━━ Material for this exercise

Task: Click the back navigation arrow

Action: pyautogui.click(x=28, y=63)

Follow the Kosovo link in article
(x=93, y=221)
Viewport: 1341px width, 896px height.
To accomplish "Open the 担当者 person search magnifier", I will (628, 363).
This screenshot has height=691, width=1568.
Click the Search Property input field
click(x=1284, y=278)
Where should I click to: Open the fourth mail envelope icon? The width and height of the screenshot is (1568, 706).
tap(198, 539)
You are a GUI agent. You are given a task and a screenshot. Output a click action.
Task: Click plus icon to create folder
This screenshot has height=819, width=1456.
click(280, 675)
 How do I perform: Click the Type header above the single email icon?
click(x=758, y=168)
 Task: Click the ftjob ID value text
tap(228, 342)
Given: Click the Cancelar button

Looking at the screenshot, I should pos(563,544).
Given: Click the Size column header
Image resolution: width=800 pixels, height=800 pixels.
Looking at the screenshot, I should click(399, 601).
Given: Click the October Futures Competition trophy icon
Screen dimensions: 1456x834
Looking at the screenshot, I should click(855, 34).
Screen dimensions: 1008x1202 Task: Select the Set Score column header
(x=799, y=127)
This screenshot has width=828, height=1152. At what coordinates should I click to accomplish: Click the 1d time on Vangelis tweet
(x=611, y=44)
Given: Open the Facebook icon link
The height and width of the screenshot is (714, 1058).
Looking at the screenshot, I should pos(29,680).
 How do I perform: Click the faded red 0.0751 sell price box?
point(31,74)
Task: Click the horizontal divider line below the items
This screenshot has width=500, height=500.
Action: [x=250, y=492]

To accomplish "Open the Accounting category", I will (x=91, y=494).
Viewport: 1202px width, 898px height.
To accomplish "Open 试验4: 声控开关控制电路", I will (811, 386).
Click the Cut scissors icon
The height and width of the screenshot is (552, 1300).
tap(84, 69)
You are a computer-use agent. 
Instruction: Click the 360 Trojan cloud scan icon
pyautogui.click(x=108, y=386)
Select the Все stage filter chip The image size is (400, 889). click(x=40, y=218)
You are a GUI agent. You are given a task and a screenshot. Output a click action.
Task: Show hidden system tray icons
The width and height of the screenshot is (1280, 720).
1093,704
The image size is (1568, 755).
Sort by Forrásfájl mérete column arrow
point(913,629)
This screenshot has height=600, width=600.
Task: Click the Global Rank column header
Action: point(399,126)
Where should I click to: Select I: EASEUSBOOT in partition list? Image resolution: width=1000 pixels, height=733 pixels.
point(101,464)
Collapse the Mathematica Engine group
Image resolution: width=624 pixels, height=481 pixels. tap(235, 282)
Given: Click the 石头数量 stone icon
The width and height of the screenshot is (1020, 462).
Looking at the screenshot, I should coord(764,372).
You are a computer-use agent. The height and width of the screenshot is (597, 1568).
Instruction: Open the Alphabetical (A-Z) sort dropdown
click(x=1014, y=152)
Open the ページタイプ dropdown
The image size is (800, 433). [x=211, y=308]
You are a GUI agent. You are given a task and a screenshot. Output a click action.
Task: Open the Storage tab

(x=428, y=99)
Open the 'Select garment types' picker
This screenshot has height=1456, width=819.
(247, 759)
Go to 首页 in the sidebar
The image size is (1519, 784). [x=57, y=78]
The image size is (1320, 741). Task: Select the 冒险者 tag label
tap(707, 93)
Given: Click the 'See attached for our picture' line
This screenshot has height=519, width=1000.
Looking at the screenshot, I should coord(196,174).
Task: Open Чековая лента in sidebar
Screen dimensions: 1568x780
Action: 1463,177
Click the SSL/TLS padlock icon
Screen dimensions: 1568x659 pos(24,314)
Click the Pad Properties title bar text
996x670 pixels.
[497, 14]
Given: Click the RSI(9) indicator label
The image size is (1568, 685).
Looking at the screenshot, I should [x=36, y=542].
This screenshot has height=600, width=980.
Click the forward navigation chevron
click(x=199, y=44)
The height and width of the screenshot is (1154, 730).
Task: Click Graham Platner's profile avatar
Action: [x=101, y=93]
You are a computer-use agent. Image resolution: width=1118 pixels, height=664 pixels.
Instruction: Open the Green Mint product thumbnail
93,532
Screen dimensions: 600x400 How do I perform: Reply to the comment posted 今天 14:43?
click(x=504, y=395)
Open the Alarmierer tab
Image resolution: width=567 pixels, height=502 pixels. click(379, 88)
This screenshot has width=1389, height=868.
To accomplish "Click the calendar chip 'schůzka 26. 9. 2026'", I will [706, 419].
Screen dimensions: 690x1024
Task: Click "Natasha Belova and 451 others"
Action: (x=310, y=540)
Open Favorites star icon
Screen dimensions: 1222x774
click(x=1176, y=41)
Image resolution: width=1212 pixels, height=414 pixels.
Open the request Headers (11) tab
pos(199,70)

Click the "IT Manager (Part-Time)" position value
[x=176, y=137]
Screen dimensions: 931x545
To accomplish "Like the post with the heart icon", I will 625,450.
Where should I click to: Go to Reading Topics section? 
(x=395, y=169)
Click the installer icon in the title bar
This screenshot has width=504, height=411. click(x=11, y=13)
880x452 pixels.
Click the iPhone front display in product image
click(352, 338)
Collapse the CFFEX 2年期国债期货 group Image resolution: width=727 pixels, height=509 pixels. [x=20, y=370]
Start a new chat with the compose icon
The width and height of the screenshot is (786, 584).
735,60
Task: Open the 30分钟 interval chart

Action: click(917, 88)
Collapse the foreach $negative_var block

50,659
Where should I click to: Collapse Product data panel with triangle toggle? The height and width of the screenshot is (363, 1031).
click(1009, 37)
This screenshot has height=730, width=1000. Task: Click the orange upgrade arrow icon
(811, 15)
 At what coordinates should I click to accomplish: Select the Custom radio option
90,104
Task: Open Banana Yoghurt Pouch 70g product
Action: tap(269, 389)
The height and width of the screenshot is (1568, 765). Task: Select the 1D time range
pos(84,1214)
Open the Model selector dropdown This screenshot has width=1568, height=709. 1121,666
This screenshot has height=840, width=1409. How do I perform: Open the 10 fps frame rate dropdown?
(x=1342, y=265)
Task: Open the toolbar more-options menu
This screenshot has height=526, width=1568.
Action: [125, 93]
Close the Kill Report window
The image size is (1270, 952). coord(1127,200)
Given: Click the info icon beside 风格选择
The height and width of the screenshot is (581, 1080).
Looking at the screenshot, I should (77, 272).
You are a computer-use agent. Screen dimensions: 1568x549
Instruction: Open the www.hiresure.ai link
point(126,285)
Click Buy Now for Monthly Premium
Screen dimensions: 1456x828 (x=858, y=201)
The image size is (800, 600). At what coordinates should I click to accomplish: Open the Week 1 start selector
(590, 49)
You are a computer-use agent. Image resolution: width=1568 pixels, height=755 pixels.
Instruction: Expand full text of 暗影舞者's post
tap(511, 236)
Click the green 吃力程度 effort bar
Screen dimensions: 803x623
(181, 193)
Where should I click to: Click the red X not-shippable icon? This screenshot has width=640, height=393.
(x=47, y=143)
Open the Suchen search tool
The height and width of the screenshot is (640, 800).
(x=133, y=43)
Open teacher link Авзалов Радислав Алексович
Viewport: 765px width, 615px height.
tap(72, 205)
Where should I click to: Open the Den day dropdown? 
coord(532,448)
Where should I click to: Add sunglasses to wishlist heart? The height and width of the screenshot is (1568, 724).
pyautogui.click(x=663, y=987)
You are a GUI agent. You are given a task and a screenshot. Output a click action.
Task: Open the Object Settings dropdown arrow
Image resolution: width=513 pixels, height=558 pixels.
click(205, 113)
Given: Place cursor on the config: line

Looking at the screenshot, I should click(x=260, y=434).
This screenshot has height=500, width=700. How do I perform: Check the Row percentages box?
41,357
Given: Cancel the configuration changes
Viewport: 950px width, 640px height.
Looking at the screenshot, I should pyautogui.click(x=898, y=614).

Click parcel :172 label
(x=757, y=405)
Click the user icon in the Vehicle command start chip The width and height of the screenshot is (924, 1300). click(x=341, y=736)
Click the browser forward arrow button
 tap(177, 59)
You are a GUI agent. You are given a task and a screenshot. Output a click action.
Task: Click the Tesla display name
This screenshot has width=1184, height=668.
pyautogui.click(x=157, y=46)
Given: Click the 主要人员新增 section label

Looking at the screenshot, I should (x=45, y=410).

━━━━

**What to do:**
Retype word for word everything in the listing above from the line that holds "The image size is (1320, 741)." down to the line that holds "Screen dimensions: 931x545". Keep both end lines and leave out the rest.

**Response to this exercise:**
The image size is (1320, 741). Task: Select the 冒险者 tag label
tap(707, 93)
Given: Click the 'See attached for our picture' line
This screenshot has height=519, width=1000.
Looking at the screenshot, I should coord(196,174).
Task: Open Чековая лента in sidebar
Screen dimensions: 1568x780
Action: 1463,177
Click the SSL/TLS padlock icon
Screen dimensions: 1568x659 pos(24,314)
Click the Pad Properties title bar text
996x670 pixels.
[497, 14]
Given: Click the RSI(9) indicator label
The image size is (1568, 685).
Looking at the screenshot, I should [x=36, y=542].
This screenshot has height=600, width=980.
Click the forward navigation chevron
click(x=199, y=44)
The height and width of the screenshot is (1154, 730).
Task: Click Graham Platner's profile avatar
Action: [x=101, y=93]
You are a computer-use agent. Image resolution: width=1118 pixels, height=664 pixels.
Instruction: Open the Green Mint product thumbnail
93,532
Screen dimensions: 600x400 How do I perform: Reply to the comment posted 今天 14:43?
click(x=504, y=395)
Open the Alarmierer tab
Image resolution: width=567 pixels, height=502 pixels. click(379, 88)
This screenshot has width=1389, height=868.
To accomplish "Click the calendar chip 'schůzka 26. 9. 2026'", I will [706, 419].
Screen dimensions: 690x1024
Task: Click "Natasha Belova and 451 others"
Action: (x=310, y=540)
Open Favorites star icon
Screen dimensions: 1222x774
click(x=1176, y=41)
Image resolution: width=1212 pixels, height=414 pixels.
Open the request Headers (11) tab
pos(199,70)

Click the "IT Manager (Part-Time)" position value
[x=176, y=137]
Screen dimensions: 931x545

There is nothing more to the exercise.